[ExI] save the art tech

spike spike66 at att.net
Wed Aug 10 15:35:06 UTC 2016


 

 

From: extropy-chat [mailto:extropy-chat-bounces at lists.extropy.org] On Behalf
Of Anders
Sent: Tuesday, August 09, 2016 3:35 PM
To: extropy-chat at lists.extropy.org
Subject: Re: [ExI] save the art tech

 

On 2016-08-09 22:52, spike wrote:



 

Now we take a wood pillar, set it on the same turntable, mount surgical
lasers, have them burn away the surface of the wood . spike


>.I think mechanical milling is easier than laser milling. CNC laser cutting
is really mature and powerful (my brother got himself one, I am so envious).
One can put the laser on a robot too, but it is still just doing 3D cutting:
https://www.youtube.com/watch?v=rsubtwz6b30
The problem is that vaporizing surface material on a macroscopic 3D object
appears fairly nonlinear (especially wood!) so there will be effects on
underlying material too.
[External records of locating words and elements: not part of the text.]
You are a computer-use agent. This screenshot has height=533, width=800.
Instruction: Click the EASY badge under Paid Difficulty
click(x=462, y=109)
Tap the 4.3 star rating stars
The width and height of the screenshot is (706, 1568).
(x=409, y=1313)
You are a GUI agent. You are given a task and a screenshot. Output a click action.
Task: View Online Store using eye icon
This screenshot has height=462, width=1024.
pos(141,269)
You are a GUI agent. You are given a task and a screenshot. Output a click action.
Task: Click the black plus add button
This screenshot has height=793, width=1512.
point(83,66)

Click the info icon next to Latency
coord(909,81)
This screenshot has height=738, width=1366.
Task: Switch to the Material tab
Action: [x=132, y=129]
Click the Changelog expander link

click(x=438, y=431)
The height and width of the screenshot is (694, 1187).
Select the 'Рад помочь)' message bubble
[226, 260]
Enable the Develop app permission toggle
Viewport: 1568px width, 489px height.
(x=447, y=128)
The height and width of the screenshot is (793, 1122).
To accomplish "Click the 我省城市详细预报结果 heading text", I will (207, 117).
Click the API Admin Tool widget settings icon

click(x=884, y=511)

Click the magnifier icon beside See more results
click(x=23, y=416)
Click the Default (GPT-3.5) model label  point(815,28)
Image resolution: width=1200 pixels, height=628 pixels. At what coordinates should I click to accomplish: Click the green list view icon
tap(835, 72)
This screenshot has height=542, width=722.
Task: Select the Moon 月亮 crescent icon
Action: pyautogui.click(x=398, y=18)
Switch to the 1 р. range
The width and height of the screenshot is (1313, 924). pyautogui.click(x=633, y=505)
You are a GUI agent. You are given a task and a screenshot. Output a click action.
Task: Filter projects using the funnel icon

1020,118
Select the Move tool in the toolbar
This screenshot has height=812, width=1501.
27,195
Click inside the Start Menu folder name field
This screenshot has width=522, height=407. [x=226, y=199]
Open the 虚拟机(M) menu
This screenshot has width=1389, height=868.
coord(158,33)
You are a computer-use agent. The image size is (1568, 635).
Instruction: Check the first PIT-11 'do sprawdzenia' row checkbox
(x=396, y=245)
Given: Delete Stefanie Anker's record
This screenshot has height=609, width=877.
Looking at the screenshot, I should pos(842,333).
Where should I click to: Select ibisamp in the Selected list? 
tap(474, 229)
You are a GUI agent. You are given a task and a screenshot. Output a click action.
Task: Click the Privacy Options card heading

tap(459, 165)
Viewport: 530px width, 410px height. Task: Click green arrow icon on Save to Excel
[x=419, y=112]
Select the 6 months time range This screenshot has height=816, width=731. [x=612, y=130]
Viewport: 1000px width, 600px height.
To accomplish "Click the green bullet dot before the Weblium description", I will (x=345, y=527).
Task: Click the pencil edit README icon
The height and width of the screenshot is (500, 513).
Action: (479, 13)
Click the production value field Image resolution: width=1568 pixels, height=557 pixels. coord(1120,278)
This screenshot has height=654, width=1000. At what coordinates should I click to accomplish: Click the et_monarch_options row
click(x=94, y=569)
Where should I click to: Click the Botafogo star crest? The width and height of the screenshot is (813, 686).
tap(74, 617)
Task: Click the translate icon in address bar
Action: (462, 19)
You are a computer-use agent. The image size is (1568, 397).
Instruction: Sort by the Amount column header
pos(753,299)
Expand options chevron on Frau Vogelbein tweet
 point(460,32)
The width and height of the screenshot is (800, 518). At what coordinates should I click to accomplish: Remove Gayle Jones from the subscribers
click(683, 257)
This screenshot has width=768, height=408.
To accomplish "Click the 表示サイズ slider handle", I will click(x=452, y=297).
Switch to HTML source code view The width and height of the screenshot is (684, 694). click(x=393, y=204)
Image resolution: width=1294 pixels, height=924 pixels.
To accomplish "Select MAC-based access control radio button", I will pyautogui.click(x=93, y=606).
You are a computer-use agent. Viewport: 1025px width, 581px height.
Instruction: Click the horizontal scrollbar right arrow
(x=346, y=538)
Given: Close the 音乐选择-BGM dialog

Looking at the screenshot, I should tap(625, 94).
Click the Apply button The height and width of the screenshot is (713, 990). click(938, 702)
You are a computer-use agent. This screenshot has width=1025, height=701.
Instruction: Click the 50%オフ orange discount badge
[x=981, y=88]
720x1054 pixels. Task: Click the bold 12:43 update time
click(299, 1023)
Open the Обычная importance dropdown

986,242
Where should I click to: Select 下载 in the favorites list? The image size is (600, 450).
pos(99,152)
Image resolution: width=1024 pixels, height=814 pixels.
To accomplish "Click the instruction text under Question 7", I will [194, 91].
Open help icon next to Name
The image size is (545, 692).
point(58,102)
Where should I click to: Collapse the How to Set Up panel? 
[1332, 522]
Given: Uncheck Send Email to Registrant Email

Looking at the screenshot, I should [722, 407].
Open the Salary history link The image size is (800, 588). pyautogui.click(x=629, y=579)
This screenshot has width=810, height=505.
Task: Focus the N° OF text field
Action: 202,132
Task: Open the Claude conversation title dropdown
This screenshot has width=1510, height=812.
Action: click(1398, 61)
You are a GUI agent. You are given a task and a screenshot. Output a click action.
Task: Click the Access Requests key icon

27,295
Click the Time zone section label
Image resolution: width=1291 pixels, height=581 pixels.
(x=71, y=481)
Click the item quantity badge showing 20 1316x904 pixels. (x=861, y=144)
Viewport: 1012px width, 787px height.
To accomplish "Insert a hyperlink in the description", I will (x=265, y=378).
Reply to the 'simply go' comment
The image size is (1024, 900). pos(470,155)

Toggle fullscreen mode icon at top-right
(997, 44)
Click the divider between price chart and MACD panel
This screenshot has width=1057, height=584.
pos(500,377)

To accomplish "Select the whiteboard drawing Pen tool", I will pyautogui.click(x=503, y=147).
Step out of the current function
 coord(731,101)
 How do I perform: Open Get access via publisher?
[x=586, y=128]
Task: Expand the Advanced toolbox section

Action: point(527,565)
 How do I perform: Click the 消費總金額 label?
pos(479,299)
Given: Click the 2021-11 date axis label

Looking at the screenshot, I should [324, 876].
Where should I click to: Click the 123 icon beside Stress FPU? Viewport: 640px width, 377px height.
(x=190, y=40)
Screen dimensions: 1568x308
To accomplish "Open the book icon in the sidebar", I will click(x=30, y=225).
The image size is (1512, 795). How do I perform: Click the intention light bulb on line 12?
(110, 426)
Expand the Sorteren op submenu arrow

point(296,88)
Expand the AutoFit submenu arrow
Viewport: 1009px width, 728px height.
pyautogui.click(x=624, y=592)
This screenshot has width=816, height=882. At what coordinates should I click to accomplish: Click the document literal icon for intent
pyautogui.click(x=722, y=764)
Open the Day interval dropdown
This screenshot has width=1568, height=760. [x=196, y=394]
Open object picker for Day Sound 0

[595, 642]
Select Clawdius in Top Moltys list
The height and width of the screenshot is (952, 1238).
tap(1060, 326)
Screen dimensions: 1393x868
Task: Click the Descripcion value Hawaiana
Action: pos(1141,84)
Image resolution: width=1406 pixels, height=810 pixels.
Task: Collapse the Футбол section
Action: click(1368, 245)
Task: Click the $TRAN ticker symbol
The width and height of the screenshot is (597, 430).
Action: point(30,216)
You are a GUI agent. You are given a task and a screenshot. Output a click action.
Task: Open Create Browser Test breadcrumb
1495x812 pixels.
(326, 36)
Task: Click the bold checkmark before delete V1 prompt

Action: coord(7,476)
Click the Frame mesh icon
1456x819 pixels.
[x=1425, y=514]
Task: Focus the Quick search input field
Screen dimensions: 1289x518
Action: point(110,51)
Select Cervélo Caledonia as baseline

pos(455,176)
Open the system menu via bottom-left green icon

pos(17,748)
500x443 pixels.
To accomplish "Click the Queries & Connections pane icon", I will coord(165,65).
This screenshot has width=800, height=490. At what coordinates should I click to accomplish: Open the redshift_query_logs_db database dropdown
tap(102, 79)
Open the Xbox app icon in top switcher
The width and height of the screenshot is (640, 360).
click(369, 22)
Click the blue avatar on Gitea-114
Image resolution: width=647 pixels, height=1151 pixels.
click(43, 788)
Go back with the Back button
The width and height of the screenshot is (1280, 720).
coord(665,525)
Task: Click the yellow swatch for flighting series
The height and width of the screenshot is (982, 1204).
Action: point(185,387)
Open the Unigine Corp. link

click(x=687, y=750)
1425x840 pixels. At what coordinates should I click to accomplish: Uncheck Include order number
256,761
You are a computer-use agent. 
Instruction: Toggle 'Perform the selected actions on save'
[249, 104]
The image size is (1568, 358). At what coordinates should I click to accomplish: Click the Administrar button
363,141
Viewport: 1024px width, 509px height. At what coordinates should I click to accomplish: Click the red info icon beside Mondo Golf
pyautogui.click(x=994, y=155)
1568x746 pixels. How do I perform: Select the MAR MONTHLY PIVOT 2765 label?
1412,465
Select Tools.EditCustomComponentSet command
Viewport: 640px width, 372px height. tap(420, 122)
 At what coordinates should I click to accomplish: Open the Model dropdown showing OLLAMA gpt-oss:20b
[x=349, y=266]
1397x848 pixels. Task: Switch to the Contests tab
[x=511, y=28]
Still, the more that can be done solid state, the
better.

Sculpture spam, anyone?



-- 
Dr Anders Sandberg
 
 
 
 
If we use a turntable and go the wood route (for low cost) I am thinking of
several possibilities.  First stage would be done with something like an
ordinary lathe.  That part would be cheap and fast.  To get close to the
final shape, we could use a combination of horizontal and vertical spinning
blades.  We could get it to within about a cm of the final surface.  Then we
could do the next stage with Dremel tools, drills and such.  Perhaps we
could do vapor-deposition coating to simulate marble with a kind of
hologram-ish surface.
 
It might be possible to use marble in a multi-stage all-abrasive automated
David-maker, but wood is cheaper and easier to machine.  
 
The original scupture is 5.2 meters.  We should go for at least 7, then set
a production run goal at about 20 a week for the first thousand units.